PROBLEM: Through the last line of the entries, please copy every line exactly, starting with the one that contains "Monochrome (1031, 411)".

Collected data entries:
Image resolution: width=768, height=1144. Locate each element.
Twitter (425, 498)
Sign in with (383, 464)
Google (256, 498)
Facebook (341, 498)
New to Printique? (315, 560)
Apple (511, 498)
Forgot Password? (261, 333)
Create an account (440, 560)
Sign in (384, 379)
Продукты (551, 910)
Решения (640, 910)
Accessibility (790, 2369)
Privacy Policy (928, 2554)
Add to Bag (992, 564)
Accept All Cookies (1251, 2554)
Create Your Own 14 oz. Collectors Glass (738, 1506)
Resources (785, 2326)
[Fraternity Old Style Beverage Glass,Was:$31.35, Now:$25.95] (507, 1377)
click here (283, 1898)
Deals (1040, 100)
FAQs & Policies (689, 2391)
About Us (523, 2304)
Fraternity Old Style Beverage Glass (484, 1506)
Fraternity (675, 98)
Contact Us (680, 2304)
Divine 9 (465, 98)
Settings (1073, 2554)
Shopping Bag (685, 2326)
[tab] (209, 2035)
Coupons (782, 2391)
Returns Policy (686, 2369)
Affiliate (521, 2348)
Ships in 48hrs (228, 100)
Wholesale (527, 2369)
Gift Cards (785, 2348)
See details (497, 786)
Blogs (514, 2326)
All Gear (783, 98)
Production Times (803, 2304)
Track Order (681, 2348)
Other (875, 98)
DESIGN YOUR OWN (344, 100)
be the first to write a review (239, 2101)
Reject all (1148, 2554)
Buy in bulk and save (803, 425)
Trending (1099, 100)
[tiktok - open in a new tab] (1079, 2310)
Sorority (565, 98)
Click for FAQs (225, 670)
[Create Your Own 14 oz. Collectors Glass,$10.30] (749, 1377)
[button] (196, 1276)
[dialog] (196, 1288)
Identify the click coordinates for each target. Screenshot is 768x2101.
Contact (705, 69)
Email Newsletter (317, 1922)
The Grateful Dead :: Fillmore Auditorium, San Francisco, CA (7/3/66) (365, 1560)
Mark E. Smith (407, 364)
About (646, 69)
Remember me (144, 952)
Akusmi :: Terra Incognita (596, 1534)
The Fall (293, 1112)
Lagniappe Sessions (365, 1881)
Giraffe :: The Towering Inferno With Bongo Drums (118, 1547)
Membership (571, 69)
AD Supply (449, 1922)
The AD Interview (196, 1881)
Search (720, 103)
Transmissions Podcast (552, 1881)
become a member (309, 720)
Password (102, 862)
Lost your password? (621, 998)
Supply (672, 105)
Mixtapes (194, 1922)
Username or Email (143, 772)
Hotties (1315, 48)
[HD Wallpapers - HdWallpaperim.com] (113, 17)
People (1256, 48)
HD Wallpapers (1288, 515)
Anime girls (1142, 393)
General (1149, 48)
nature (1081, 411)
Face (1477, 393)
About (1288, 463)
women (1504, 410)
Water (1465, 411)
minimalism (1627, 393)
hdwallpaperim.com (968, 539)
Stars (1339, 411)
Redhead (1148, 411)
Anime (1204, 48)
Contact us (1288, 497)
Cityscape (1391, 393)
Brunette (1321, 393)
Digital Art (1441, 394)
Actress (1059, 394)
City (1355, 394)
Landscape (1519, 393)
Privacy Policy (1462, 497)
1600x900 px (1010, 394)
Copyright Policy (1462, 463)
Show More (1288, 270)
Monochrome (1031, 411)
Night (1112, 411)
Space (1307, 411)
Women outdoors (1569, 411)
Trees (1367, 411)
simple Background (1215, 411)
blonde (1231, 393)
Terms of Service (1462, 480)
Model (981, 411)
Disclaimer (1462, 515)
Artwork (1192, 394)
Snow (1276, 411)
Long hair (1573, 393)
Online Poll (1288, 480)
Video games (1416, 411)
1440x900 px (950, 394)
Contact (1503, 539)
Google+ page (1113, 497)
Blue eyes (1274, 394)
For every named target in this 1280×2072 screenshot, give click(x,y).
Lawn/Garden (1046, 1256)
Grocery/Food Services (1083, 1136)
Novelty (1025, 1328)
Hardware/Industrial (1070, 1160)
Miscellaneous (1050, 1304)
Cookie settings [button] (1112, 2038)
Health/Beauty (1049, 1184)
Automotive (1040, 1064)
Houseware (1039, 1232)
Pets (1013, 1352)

RESULT FOR THIS TASK:
Monochrome (1031, 411)
Night (1112, 411)
Space (1307, 411)
Women outdoors (1569, 411)
Trees (1367, 411)
simple Background (1215, 411)
blonde (1231, 393)
Terms of Service (1462, 480)
Model (981, 411)
Disclaimer (1462, 515)
Artwork (1192, 394)
Snow (1276, 411)
Long hair (1573, 393)
Online Poll (1288, 480)
Video games (1416, 411)
1440x900 px (950, 394)
Contact (1503, 539)
Google+ page (1113, 497)
Blue eyes (1274, 394)
For every named target in this 1280×2072 screenshot, give click(x,y).
Lawn/Garden (1046, 1256)
Grocery/Food Services (1083, 1136)
Novelty (1025, 1328)
Hardware/Industrial (1070, 1160)
Miscellaneous (1050, 1304)
Cookie settings [button] (1112, 2038)
Health/Beauty (1049, 1184)
Automotive (1040, 1064)
Houseware (1039, 1232)
Pets (1013, 1352)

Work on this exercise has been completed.